Search code examples
apache-flinkflink-streaming

Using external values as conditions in Apache Flink


I’m building an application which needs to aggregate measures coming from a series of sensors deployed in different areas. The measures are ingested using Kafka. I'm new to Flink but I already figured out how to aggregate events with a window and send them in a sink. However I also need to compare the aggregate values per area with thresholds (also per area) coming from an external db (in my case Postgres). These thresholds can also be updated over time or added whenever a new area is created. Any suggestion? Thanks euks


Solution

  • To stream in the thresholds from Postgres, you could set up a Table source connected to Postgres via debezium. https://www.youtube.com/watch?v=wRIQqgI1gLA is a good resource for learning about that. Or you could do a lookup join, with caching (if that's desirable).

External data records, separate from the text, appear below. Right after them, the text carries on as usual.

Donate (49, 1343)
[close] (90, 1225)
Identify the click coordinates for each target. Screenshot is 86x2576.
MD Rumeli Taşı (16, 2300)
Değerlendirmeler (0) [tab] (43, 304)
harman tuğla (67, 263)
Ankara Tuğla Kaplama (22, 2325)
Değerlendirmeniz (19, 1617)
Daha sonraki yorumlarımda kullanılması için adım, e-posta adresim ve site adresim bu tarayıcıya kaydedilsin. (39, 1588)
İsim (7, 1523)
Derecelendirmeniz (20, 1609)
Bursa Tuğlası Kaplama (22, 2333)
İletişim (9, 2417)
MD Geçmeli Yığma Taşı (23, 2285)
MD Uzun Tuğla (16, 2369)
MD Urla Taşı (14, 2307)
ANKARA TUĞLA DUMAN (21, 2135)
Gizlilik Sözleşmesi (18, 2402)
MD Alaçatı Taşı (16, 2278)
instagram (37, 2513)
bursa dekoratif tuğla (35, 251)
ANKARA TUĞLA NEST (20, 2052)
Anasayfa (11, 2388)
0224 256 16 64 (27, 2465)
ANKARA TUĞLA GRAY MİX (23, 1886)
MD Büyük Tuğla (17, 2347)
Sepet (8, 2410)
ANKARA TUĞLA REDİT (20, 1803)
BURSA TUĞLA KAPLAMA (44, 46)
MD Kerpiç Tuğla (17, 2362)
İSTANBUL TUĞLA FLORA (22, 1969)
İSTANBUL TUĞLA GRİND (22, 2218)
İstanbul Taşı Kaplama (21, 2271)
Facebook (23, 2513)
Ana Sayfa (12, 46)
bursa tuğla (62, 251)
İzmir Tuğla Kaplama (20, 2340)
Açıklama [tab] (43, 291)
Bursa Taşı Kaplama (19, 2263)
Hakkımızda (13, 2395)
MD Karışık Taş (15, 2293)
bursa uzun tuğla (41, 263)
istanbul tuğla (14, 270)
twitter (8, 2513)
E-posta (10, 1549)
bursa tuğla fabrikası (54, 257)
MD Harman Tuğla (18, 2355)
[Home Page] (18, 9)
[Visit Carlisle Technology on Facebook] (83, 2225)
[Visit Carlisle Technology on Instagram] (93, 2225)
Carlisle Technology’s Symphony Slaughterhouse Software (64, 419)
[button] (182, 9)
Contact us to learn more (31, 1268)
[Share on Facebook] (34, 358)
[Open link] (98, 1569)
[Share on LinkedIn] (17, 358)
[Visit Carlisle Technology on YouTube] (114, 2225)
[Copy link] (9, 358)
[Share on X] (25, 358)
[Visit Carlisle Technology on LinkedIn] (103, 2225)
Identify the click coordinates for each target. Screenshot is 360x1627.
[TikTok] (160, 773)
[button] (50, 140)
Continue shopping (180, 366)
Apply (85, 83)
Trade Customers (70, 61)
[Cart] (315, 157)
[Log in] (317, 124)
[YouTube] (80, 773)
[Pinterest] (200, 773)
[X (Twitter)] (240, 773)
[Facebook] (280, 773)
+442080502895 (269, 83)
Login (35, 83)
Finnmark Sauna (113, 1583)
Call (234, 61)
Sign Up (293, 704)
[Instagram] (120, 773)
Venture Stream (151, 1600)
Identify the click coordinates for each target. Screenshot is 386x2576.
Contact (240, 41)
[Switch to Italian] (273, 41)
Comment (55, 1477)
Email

    Once you've got the thresholds streaming in, then you can, for example, model the changelog stream of thresholds as a versioned table, and use a temporal join to combine it with the primary stream.

    If for some reason that doesn't get you what you want, you could convert the dynamic tables to DataStreams, and use a KeyedCoProcessFunction to implement a lower-level solution (more work but more flexible). Or if there is no shared key between the two data sources, you can instead broadcast the thresholds.